Please quote every one of the items below word for word, from first to last.

## Start GIVEN DATA

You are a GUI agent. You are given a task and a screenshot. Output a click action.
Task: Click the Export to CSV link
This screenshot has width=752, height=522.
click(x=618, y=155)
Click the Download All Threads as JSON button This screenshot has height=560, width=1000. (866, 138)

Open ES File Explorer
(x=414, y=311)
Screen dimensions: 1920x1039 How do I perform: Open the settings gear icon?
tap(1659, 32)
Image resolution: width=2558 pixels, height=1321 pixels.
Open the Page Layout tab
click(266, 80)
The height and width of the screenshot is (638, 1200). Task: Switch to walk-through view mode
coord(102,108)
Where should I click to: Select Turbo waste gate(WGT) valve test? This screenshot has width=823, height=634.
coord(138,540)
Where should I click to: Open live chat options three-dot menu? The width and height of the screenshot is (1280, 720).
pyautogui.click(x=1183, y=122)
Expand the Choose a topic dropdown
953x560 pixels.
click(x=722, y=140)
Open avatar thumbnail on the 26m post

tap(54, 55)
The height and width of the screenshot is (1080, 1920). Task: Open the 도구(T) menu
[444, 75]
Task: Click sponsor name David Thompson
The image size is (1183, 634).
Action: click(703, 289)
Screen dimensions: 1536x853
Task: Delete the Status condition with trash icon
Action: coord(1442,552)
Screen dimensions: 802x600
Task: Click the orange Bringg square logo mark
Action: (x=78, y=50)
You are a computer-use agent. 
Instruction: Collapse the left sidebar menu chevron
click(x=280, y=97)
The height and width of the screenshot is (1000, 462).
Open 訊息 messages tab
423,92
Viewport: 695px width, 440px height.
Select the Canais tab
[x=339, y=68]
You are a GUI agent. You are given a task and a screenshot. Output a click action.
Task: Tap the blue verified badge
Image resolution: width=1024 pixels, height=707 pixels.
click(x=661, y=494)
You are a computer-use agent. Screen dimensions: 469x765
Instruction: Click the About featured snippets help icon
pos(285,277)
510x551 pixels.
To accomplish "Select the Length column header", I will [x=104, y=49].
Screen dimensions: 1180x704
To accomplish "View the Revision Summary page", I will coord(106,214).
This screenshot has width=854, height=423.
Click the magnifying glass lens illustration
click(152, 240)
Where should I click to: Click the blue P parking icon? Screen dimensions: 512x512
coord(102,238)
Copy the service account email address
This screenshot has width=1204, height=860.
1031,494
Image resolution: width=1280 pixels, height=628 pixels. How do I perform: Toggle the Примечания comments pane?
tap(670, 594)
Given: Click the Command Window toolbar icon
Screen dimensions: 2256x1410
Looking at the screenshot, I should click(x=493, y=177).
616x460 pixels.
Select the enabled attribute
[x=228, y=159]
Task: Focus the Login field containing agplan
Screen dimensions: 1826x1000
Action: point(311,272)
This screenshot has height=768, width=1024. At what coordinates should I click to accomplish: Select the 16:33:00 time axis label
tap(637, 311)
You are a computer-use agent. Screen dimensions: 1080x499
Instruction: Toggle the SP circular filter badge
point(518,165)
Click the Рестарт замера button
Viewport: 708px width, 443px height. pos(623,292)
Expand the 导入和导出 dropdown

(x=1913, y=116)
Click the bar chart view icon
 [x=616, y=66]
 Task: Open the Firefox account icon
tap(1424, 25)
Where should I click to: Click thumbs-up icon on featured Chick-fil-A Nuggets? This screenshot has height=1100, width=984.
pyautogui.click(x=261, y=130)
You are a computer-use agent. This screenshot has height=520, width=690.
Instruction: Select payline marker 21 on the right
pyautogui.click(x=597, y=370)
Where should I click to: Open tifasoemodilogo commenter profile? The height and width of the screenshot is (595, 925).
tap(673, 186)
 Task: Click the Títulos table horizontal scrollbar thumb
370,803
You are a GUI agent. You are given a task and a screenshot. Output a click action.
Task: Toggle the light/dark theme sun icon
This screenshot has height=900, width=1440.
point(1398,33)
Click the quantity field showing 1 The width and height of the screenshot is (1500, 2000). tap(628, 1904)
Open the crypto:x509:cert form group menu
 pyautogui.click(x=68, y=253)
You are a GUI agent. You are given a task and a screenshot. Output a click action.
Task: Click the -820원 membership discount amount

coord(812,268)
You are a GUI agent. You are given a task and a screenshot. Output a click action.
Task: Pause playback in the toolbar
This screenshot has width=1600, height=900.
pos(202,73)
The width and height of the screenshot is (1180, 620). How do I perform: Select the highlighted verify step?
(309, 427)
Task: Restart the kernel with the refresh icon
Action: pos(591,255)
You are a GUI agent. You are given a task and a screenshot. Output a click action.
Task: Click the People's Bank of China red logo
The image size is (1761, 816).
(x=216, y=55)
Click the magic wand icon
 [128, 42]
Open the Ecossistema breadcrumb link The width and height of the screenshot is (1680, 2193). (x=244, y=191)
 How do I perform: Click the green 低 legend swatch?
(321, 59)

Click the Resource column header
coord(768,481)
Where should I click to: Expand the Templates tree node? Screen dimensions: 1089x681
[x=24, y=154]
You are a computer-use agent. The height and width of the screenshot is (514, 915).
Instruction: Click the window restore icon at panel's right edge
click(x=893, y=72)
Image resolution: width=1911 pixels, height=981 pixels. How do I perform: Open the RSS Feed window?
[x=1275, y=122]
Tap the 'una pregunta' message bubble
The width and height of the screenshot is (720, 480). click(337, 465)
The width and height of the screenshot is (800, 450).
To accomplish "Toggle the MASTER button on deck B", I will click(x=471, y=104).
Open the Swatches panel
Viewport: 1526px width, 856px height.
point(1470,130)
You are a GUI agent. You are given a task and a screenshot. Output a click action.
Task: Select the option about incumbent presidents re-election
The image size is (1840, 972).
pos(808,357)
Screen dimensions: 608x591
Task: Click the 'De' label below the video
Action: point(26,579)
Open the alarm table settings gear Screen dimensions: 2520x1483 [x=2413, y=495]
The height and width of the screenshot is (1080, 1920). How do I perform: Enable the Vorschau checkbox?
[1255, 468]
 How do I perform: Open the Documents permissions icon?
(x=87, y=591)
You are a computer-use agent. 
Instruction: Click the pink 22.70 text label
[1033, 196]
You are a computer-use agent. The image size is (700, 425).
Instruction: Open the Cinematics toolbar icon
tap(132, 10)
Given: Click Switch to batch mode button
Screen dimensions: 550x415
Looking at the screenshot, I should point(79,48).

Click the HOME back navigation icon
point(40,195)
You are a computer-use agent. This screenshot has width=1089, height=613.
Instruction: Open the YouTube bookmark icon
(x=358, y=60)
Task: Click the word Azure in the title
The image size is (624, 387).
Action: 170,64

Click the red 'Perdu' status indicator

## End GIVEN DATA

→ SOLUTION BELOW:
You are a GUI agent. You are given a task and a screenshot. Output a click action.
Task: Click the Export to CSV link
This screenshot has width=752, height=522.
click(x=618, y=155)
Click the Download All Threads as JSON button This screenshot has height=560, width=1000. (866, 138)

Open ES File Explorer
(x=414, y=311)
Screen dimensions: 1920x1039 How do I perform: Open the settings gear icon?
tap(1659, 32)
Image resolution: width=2558 pixels, height=1321 pixels.
Open the Page Layout tab
click(266, 80)
The height and width of the screenshot is (638, 1200). Task: Switch to walk-through view mode
coord(102,108)
Where should I click to: Select Turbo waste gate(WGT) valve test? This screenshot has width=823, height=634.
coord(138,540)
Where should I click to: Open live chat options three-dot menu? The width and height of the screenshot is (1280, 720).
pyautogui.click(x=1183, y=122)
Expand the Choose a topic dropdown
953x560 pixels.
click(x=722, y=140)
Open avatar thumbnail on the 26m post

tap(54, 55)
The height and width of the screenshot is (1080, 1920). Task: Open the 도구(T) menu
[444, 75]
Task: Click sponsor name David Thompson
The image size is (1183, 634).
Action: click(703, 289)
Screen dimensions: 1536x853
Task: Delete the Status condition with trash icon
Action: coord(1442,552)
Screen dimensions: 802x600
Task: Click the orange Bringg square logo mark
Action: (x=78, y=50)
You are a computer-use agent. 
Instruction: Collapse the left sidebar menu chevron
click(x=280, y=97)
The height and width of the screenshot is (1000, 462).
Open 訊息 messages tab
423,92
Viewport: 695px width, 440px height.
Select the Canais tab
[x=339, y=68]
You are a GUI agent. You are given a task and a screenshot. Output a click action.
Task: Tap the blue verified badge
Image resolution: width=1024 pixels, height=707 pixels.
click(x=661, y=494)
You are a computer-use agent. Screen dimensions: 469x765
Instruction: Click the About featured snippets help icon
pos(285,277)
510x551 pixels.
To accomplish "Select the Length column header", I will [x=104, y=49].
Screen dimensions: 1180x704
To accomplish "View the Revision Summary page", I will coord(106,214).
This screenshot has width=854, height=423.
Click the magnifying glass lens illustration
click(152, 240)
Where should I click to: Click the blue P parking icon? Screen dimensions: 512x512
coord(102,238)
Copy the service account email address
This screenshot has width=1204, height=860.
1031,494
Image resolution: width=1280 pixels, height=628 pixels. How do I perform: Toggle the Примечания comments pane?
tap(670, 594)
Given: Click the Command Window toolbar icon
Screen dimensions: 2256x1410
Looking at the screenshot, I should click(x=493, y=177).
616x460 pixels.
Select the enabled attribute
[x=228, y=159]
Task: Focus the Login field containing agplan
Screen dimensions: 1826x1000
Action: point(311,272)
This screenshot has height=768, width=1024. At what coordinates should I click to accomplish: Select the 16:33:00 time axis label
tap(637, 311)
You are a computer-use agent. Screen dimensions: 1080x499
Instruction: Toggle the SP circular filter badge
point(518,165)
Click the Рестарт замера button
Viewport: 708px width, 443px height. pos(623,292)
Expand the 导入和导出 dropdown

(x=1913, y=116)
Click the bar chart view icon
 [x=616, y=66]
 Task: Open the Firefox account icon
tap(1424, 25)
Where should I click to: Click thumbs-up icon on featured Chick-fil-A Nuggets? This screenshot has height=1100, width=984.
pyautogui.click(x=261, y=130)
You are a computer-use agent. This screenshot has height=520, width=690.
Instruction: Select payline marker 21 on the right
pyautogui.click(x=597, y=370)
Where should I click to: Open tifasoemodilogo commenter profile? The height and width of the screenshot is (595, 925).
tap(673, 186)
 Task: Click the Títulos table horizontal scrollbar thumb
370,803
You are a GUI agent. You are given a task and a screenshot. Output a click action.
Task: Toggle the light/dark theme sun icon
This screenshot has height=900, width=1440.
point(1398,33)
Click the quantity field showing 1 The width and height of the screenshot is (1500, 2000). tap(628, 1904)
Open the crypto:x509:cert form group menu
 pyautogui.click(x=68, y=253)
You are a GUI agent. You are given a task and a screenshot. Output a click action.
Task: Click the -820원 membership discount amount

coord(812,268)
You are a GUI agent. You are given a task and a screenshot. Output a click action.
Task: Pause playback in the toolbar
This screenshot has width=1600, height=900.
pos(202,73)
The width and height of the screenshot is (1180, 620). How do I perform: Select the highlighted verify step?
(309, 427)
Task: Restart the kernel with the refresh icon
Action: pos(591,255)
You are a GUI agent. You are given a task and a screenshot. Output a click action.
Task: Click the People's Bank of China red logo
The image size is (1761, 816).
(x=216, y=55)
Click the magic wand icon
 [128, 42]
Open the Ecossistema breadcrumb link The width and height of the screenshot is (1680, 2193). (x=244, y=191)
 How do I perform: Click the green 低 legend swatch?
(321, 59)

Click the Resource column header
coord(768,481)
Where should I click to: Expand the Templates tree node? Screen dimensions: 1089x681
[x=24, y=154]
You are a computer-use agent. The height and width of the screenshot is (514, 915).
Instruction: Click the window restore icon at panel's right edge
click(x=893, y=72)
Image resolution: width=1911 pixels, height=981 pixels. How do I perform: Open the RSS Feed window?
[x=1275, y=122]
Tap the 'una pregunta' message bubble
The width and height of the screenshot is (720, 480). click(337, 465)
The width and height of the screenshot is (800, 450).
To accomplish "Toggle the MASTER button on deck B", I will click(x=471, y=104).
Open the Swatches panel
Viewport: 1526px width, 856px height.
point(1470,130)
You are a GUI agent. You are given a task and a screenshot. Output a click action.
Task: Select the option about incumbent presidents re-election
The image size is (1840, 972).
pos(808,357)
Screen dimensions: 608x591
Task: Click the 'De' label below the video
Action: point(26,579)
Open the alarm table settings gear Screen dimensions: 2520x1483 [x=2413, y=495]
The height and width of the screenshot is (1080, 1920). How do I perform: Enable the Vorschau checkbox?
[1255, 468]
 How do I perform: Open the Documents permissions icon?
(x=87, y=591)
You are a computer-use agent. 
Instruction: Click the pink 22.70 text label
[1033, 196]
You are a computer-use agent. The image size is (700, 425).
Instruction: Open the Cinematics toolbar icon
tap(132, 10)
Given: Click Switch to batch mode button
Screen dimensions: 550x415
Looking at the screenshot, I should point(79,48).

Click the HOME back navigation icon
point(40,195)
You are a computer-use agent. This screenshot has width=1089, height=613.
Instruction: Open the YouTube bookmark icon
(x=358, y=60)
Task: Click the word Azure in the title
The image size is (624, 387).
Action: 170,64

Click the red 'Perdu' status indicator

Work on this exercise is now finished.